Throughout his critique of traditional phenomenology’s failure to address the question of what phenomenological appearing actually means, Henry is led to discover auto-affection as the origin of the phenomenological process; an origin he identifies with Life, and which he sets in opposition with the world. Life as self-revelation thus remains independent of all forms of worldly intentionality, and cannot be approached from the perspective of the world. At the same time Henry discovers (through his reading of the gospel of John) that precisely the Christian God is the One who is necessarily self-revealing. God’s form of manifestation has nothing to do with what becomes manifest in the world; it precedes worldly intentionality as the basis condition for all phenomenality.

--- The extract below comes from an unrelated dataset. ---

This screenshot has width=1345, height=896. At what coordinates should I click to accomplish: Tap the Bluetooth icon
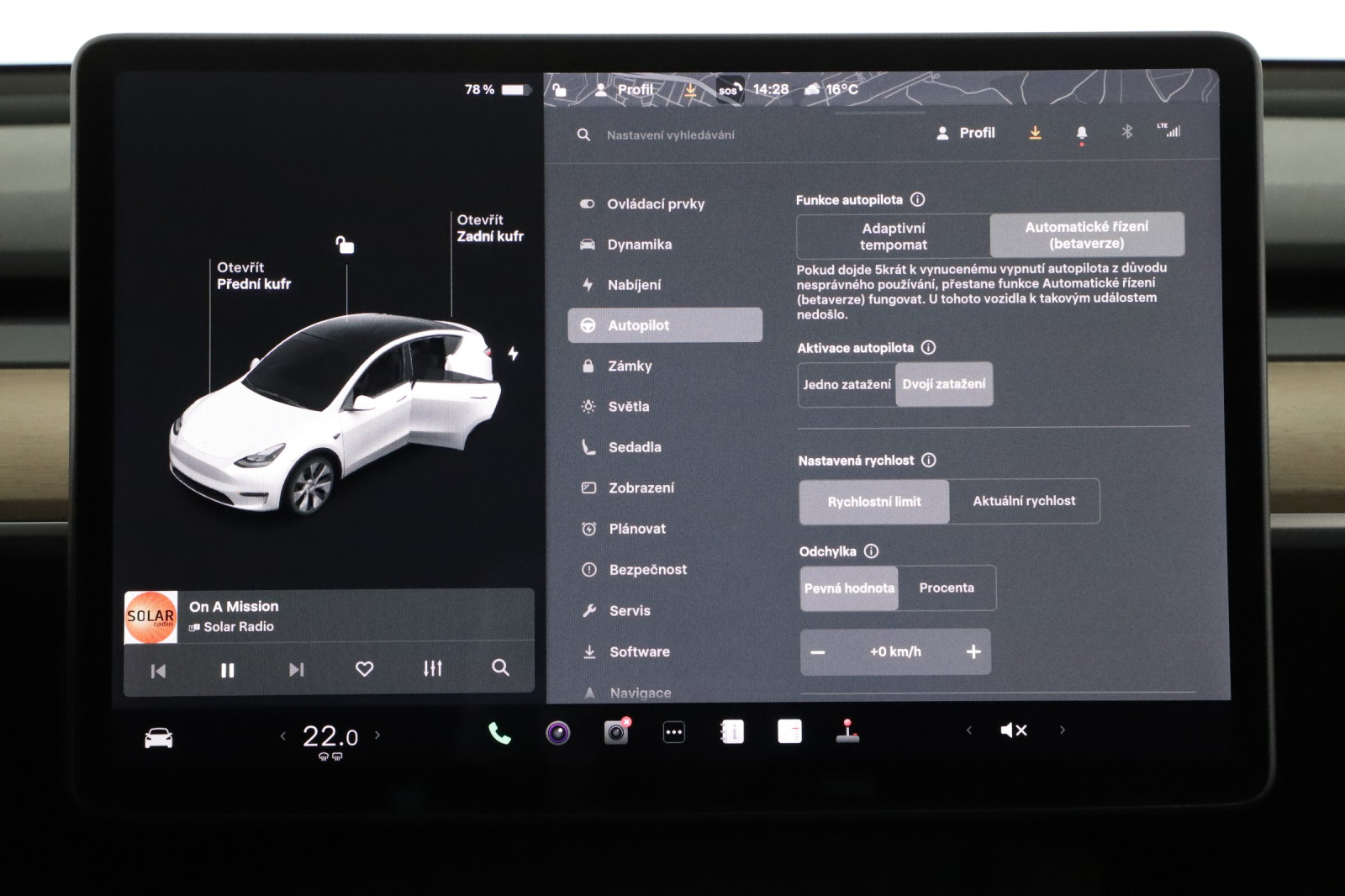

Henry therefore equates the Absolute with Life and with God, understood as the Christian God (Absolute=Life=God=the Christian God); a God who can never be found through a modification of our worldly knowing, but only through our own self-affective life as opposed to our worldly ‘nature’. The latter explains Henry’s enraging critique on all kinds of hermeneutics. Because the truth of Life is independent of worldly particularities, hermeneutics is a life-denying enterprise in which our divine nature becomes reduced to a set of arbitrary worldly features. The same goes for biblical exegesis or historical approaches of the truth of Christianity, for as he stresses: “it is truth and truth alone that can offer us access to itself”. Language is an instrument of worldly intentionality and therefore the negation of reality. But because we are revealed to be son of God, we are not destined to dwell in the untruth of language: through the self-affectivity of our life we share in the Life of God.
Henry's phenomenological/theological critique on the diverse forms of worldly reductionism is at the same time a strong cultural critique. An intriguing example is the last and apocalyptic chapter of 'I am the Truth'. Henry's observation of the modern world as haunted by a technology foreign to life, makes him proclaim that we have entered the era of the Anti-Christ. Or as he says: “Upon the Anti-Christ Allegation (even when this Allegation is completely ignored these days) is founded the organization of the whole modern world. […] A new era begins, a dangerous time, not just of episodic lying but of systematic, permanent, efficient and ontological lying that can no longer be perceived as such.” But how is this possible? Where does this fall come from? If we are son of God, if we share in the divine Life of God, and if God is the One and thus the Absolute outside of which nothing exists, how is it possible that we live in exile and that the laws of the world have the power to make us forget about our divine nature?
Phenomenologically Henry explains the logic of the world as a transcendental illusion; because Life is One, our being caught in the worldly is a form of transcendental forgetfulness. But this doesn’t explain how this illusion comes to reign over life in the modern world. Unfortunately, Henry remains rather silent about this, and takes recourse to metaphors as ‘the Anti-Christ’ and the ‘Statue of the Beast’ without adequatly explaining their phenomenological origin. This raises the suspicion that Henry opts for a rather traditional Augustinian solution, in such a way even that he gives up on his purely immanent phenomenological theology in which there is no room for a contingency like the fall which would cause original sin. At the same time however, Henry sees himself unable to adopt a more Plotinian solution like that of Schelling, by displacing the origin of evil into divine life itself. This would imply the end of Life as undifferentiated and immediate self-affection, and as a Christian Henry indeed refuses to ontologize evil.
My intuition so far is that Henry's Christianising of phenomenology contaminates the rigor of his phenomenological project. I fail to see how he explains the power of forgetfullness and why the Plotinian solution would be phenomenologically intolerable. Furthermore, I do not see why he does not succumb to the same contamination of universality as he detects all over by equating the 'Absolute' with the 'Christian Absolute'. Of course, Henry defends the view that there is no risk here of particularising phenomenology. The truth of Christ is the universal truth, and therefore completely independent of worldly assertions of a particular religion. But this is quite unconvincing: in order to claim that life as absolute self-affection leads us to the recognition of Christ and the Father he shows himself dependent on a particular reading of the Johannine texts. Moreover, from his perspective of purely immanent phenomenology the whole idea of particular associations are unnecessary. If God is Life, indifferent to all possible forms of worldly mediation, there is no need to associate Life with a very particular tradition.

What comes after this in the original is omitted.